The vandalism is thought to have prolonged the power outage by at least 30 minutes.
The good news for Far North residents, however, was that Sunday's planned power cut could be the last full-day outage required for annual maintenance on Kaitaia's single 110kV line.
The company is applying for resource consent for a 16MW Kaitaia-based, diesel-powered generation farm that could supply all 10,000 customers in the top half of the Far North during planned and unplanned outages.
With back-up generation already in place in Taipa and Kaitaia Sunday's outage had been limited to 4850 customers instead of 10,000.
The plan would be particularly useful as new health and safety regulations meant the company could no longer carry out live line work.
Top Energy's original plan for securing Kaitaia's power supply was to build a second 110kV line but that had been delayed by legal challenges by landowners.

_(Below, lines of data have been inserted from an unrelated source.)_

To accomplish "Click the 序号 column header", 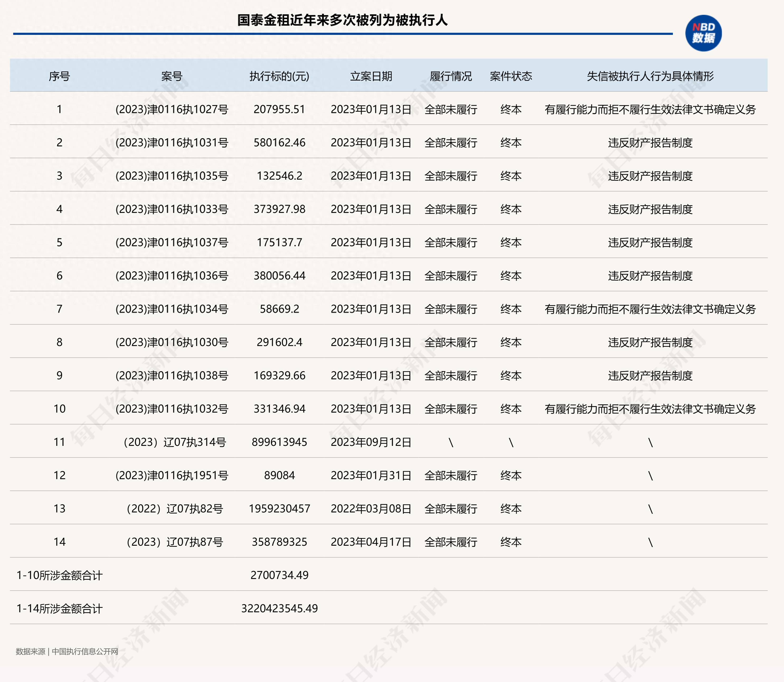I will tap(59, 76).
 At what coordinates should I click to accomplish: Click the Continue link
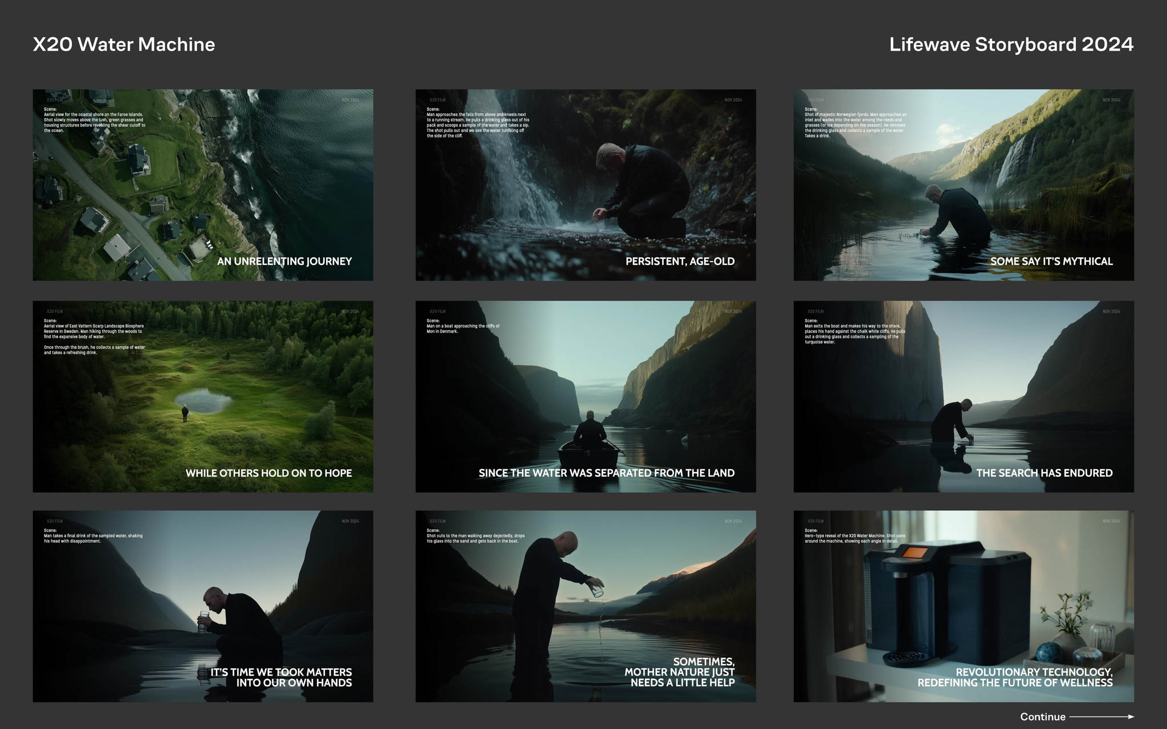pyautogui.click(x=1042, y=717)
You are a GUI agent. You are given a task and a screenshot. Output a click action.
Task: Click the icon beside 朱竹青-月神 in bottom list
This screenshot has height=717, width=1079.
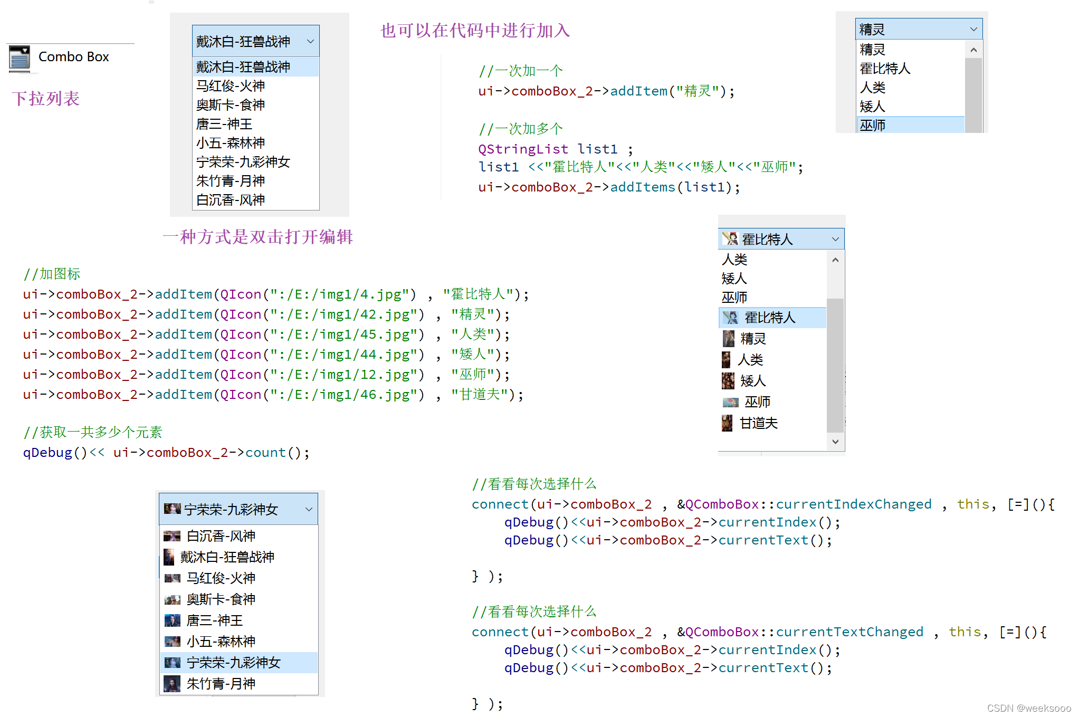172,684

"Diesel generation is becoming, through necessity, a key network management strategy to keep the power on," Shaw said.
The company was also exploring the viability of micro-distribution networks such as solar panels, batteries and other localised generation for more remote locations.
The work carried out on Sunday included insulator and cross-arm maintenance at the Takahue Saddle. With no vehicle access one of the four crews had to walk almost an hour from the end of an ATV track.
Three other teams installed automated switching devices allowing better remote control and isolation of the network on the remote South Rd feeder.
Kaitaia police are investigating the vandalism incident.